I started having real serious plugged-cat symptoms, and vacuuming the cat didn't help. It was due to be 38 last night and I didn't plan to be cold, so I pulled that puppy. This is an aftermarket steel cat in a princess insert.

View attachment 243740

It had significant ash obstruction on the back face after ~1.5 seasons. Gave it a quick brush and vac, and the stove is burning like a champ again. I have a new gasket on order, burning without one (for the first time) atm. Stove doesn't seem to mind.

Based on this, I don't know if I'll continue to use steel. I love the fast light-off time, but I light a new fire maybe 3 or 4 times a year, so I don't get very much mileage out of it.

BK ships ceramic cats in this stove, and I think I finally see why. The original ceramic one had no backside plugging after 2.5 seasons.

I’ve also found that simply vacuuming the face of the cat doesn’t really get the job done, I’ve found the back-side plugged, as well.

At this point, I’ve just accepted that part of running a BK Ashford is removing and un-plugging the cat once or twice per year. Not a huge deal, just a little frustrating when it plugs in the middle of a cold spell.

My stove on the tall chimney was plugging the original steel cats any time I’d run the stove on a high setting, and if I tried to run the stove on high all day, it would plug it solid in just a day or two. I seem to be able to go a full season on the stove with the short chimney, before I have to pull and clean the combustor.

■ ■ ■ ■

§ **Exercise instructions**: In the stove post, how long did the original ceramic cat go without backside plugging? The entries have nothing to do with the stove post.

§ **Record excerpts**:
■ ■ ■ ■

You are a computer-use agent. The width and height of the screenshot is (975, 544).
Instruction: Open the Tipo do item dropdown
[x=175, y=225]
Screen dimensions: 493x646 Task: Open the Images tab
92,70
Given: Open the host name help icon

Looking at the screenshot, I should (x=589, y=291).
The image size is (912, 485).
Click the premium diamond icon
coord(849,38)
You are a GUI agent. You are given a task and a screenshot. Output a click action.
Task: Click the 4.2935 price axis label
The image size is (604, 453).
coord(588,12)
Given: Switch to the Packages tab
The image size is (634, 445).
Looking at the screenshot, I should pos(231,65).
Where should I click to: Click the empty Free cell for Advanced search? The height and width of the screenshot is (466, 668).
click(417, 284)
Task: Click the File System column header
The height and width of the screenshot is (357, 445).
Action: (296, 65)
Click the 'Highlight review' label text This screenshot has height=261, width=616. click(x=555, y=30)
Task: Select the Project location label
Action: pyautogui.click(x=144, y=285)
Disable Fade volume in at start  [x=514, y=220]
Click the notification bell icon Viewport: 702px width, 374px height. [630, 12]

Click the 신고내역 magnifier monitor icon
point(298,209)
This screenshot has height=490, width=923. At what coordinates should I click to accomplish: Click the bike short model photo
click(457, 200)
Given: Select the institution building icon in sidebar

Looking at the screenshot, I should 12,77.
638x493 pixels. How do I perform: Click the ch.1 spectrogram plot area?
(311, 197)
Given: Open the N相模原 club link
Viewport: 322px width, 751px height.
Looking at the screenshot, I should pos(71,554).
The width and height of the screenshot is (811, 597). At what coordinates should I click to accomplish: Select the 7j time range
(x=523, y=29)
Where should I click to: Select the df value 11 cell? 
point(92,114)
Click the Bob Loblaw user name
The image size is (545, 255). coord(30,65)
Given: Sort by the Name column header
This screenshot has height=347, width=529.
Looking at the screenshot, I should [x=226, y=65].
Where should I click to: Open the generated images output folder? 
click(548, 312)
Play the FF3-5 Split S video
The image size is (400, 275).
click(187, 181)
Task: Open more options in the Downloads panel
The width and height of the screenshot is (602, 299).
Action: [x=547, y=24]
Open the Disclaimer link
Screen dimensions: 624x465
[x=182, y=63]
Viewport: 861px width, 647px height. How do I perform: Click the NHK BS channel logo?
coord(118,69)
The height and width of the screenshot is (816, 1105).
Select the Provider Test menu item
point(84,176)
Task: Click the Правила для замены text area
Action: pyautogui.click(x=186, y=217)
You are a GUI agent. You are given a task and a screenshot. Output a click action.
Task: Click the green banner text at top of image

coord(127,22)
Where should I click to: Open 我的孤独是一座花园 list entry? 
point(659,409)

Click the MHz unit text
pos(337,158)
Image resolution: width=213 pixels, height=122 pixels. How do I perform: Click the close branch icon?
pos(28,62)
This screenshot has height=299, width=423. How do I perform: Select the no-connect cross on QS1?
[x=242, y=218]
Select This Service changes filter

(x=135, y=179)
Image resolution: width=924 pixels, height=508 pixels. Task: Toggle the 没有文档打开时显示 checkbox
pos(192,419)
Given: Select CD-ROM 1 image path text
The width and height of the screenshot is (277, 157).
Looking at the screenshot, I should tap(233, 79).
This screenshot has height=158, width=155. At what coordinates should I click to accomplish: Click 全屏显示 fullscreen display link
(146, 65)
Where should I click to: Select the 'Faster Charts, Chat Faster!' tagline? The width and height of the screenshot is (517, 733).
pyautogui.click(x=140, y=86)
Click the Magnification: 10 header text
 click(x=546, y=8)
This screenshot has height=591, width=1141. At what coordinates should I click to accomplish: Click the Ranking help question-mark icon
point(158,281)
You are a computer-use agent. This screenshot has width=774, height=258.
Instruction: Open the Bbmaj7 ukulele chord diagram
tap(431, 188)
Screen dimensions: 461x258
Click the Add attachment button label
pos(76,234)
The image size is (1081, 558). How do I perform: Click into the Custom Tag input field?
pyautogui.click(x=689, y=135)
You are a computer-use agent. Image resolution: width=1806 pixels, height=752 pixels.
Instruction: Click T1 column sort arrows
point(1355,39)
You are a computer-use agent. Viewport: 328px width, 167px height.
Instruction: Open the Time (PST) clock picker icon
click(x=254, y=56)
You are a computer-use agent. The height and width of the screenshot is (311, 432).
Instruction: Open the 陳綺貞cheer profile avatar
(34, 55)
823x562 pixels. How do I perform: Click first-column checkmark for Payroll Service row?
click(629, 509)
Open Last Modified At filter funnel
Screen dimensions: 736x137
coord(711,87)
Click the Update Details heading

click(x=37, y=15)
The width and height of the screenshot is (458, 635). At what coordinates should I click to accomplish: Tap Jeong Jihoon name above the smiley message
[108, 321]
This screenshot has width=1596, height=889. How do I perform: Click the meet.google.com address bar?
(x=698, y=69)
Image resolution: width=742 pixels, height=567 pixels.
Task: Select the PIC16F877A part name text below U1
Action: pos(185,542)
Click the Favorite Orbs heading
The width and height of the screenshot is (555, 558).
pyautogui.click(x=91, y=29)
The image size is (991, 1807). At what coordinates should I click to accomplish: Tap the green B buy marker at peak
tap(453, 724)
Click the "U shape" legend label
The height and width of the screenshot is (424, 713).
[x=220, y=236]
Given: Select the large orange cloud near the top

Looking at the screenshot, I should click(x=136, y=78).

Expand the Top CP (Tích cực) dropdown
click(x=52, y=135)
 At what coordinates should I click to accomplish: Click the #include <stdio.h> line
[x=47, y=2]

■ ■ ■ ■

§ **Written response**: 2.5 seasons.